As a large atom, Nb improves the ability of the alloy to form amorphous, inhibits precipitation of the main crystalline phase in the amorphous precursor, and inhibits excessive growth of atoms and controls grain size during heat treatment. be able to. The addition of Nb improves the thermal stability of the amorphous phase and thus increases the nucleation activation energy and growth activation energy of the main crystalline phase α-Fe. The atomic content of Nb is controlled between 0.6 and 0.9 atomic percent.

Referring to FIG. 1, a scheme provided by embodiments herein may include the following steps.
1. Blending Blending may be done according to the composition shown in Fe _(100-abcdf) B _a Si _b P _c C _d Cu _e Nb _f . The required industrial raw materials are pure Fe, pure Cu, elemental Si, pure C, and Fe--B and Fe--P alloys, the purities of the raw materials are shown in Table 1.

2. Smelting Raw materials may be weighed according to their mass ratio and then put into a heating furnace (specifically a medium frequency induction heating furnace) for melting. During the melting process an inert gas (such as argon) is introduced as a protective gas and after melting the material is left to rest for 30 minutes to ensure that the composition of the molten steel is homogeneous without segregation.

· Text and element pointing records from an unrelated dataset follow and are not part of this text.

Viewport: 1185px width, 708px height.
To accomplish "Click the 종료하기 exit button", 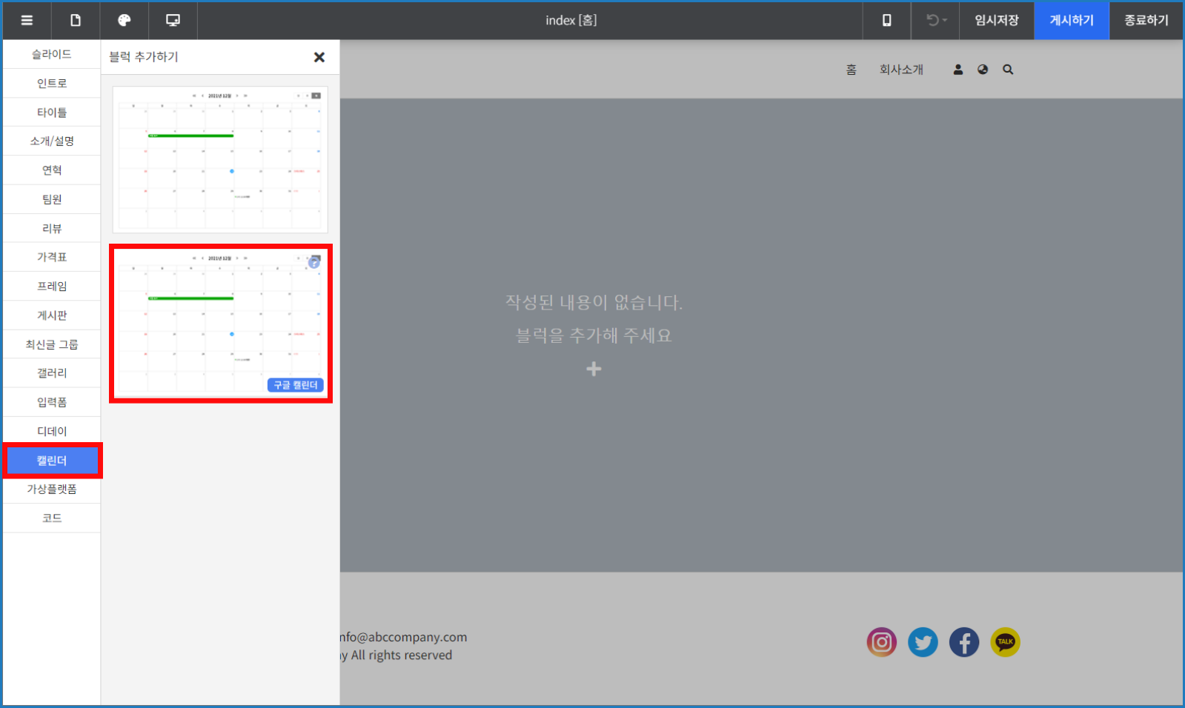I will coord(1146,20).
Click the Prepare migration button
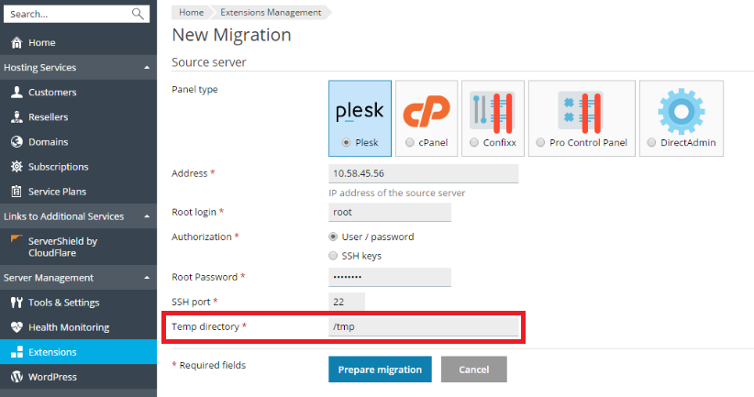This screenshot has height=397, width=754. (380, 369)
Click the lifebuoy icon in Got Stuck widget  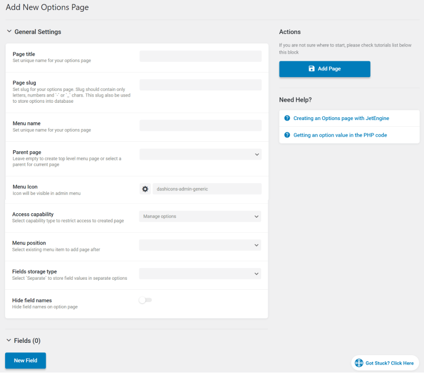click(x=359, y=363)
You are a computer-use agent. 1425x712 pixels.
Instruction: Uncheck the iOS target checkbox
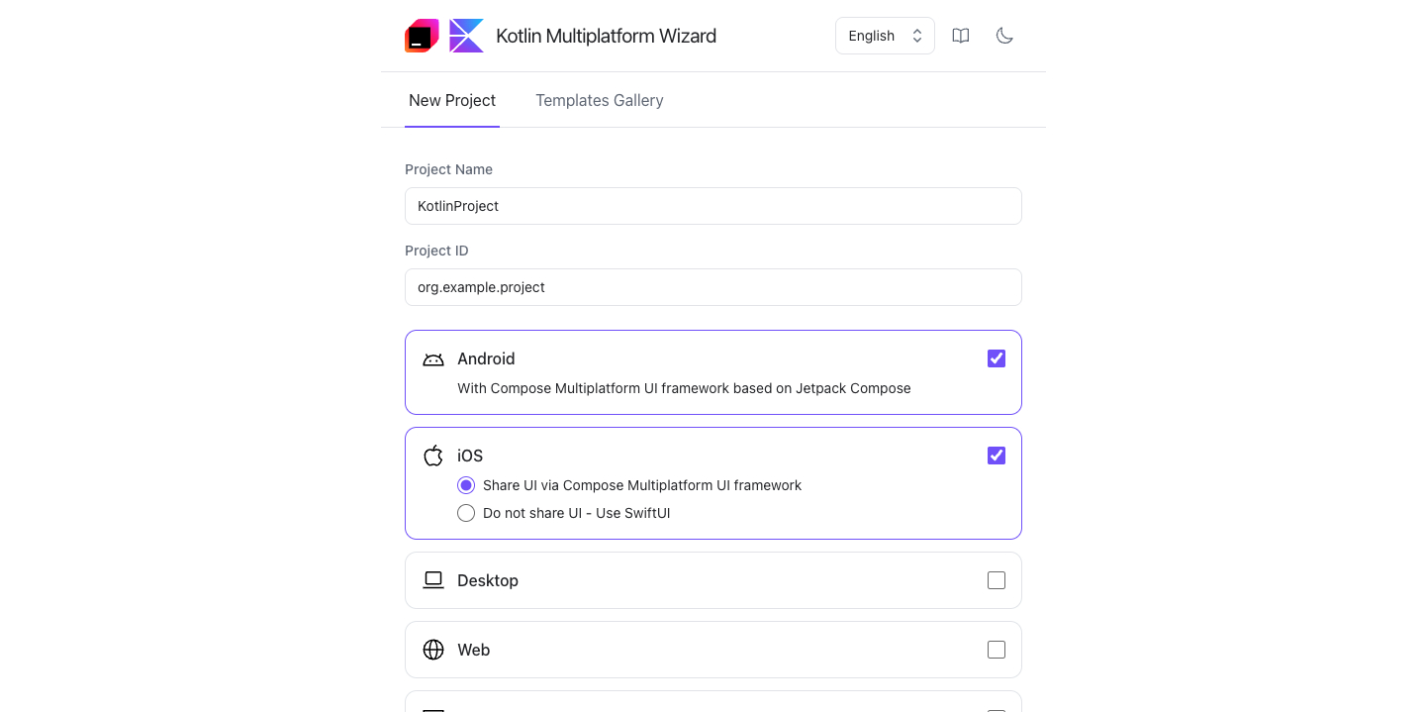[x=996, y=456]
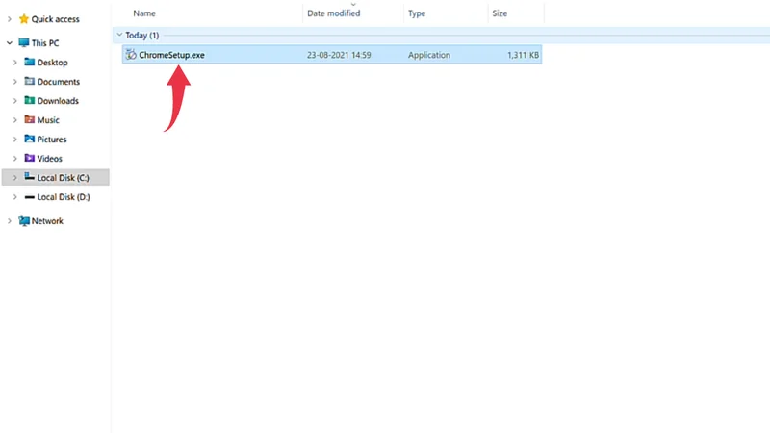Click the Videos folder icon
Viewport: 770px width, 433px height.
pyautogui.click(x=30, y=159)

3. Single roll quenching for strip production Amorphous alloy thin strips can be produced by copper roll quenching method, that is, molten steel is poured at 1400-1500°C and amorphous nanocrystals are obtained by copper roll quenching method. A strip is obtained and the manufactured amorphous nanocrystalline strip is rolled into a loop. As an example, the inner diameter of the loop may be 65 mm and the outer diameter may be 70 mm. In embodiments herein, thin strips may also be referred to as strips.

4. Heat Treatment The amorphous alloy thin strips produced above may be subjected to a heat treatment. The heat treatment is sometimes referred to as a crystallization annealing treatment, which is intended to encourage the amorphous alloy to produce nanoscale grains such that an amorphous nanocrystalline alloy is produced. Specifically, during heat treatment or crystallization annealing, a temperature 20 to 30° C. higher than the first crystallization start temperature of the amorphous alloy is set as the heating target temperature. For example, the heating target temperature may be 420°C. As an example, in order to ensure uniform temperature rise, the heat treatment process of amorphous alloys is divided into two stages. In the first stage, the temperature of the amorphous alloy thin strip is raised to 280°C and held at this temperature for 2 hours. In the second stage, the temperature of the amorphous alloy thin strip is raised to the heating target temperature at a rate of 30°C/min and held at this temperature for 30-40 minutes. Finally, the temperature is lowered at a rate of 50° C./s, and an amorphous nanocrystalline alloy thin strip can be obtained after cooling to room temperature. To prevent oxidation during heat treatment, the heat treatment process is performed in an inert gas (such as argon) atmosphere.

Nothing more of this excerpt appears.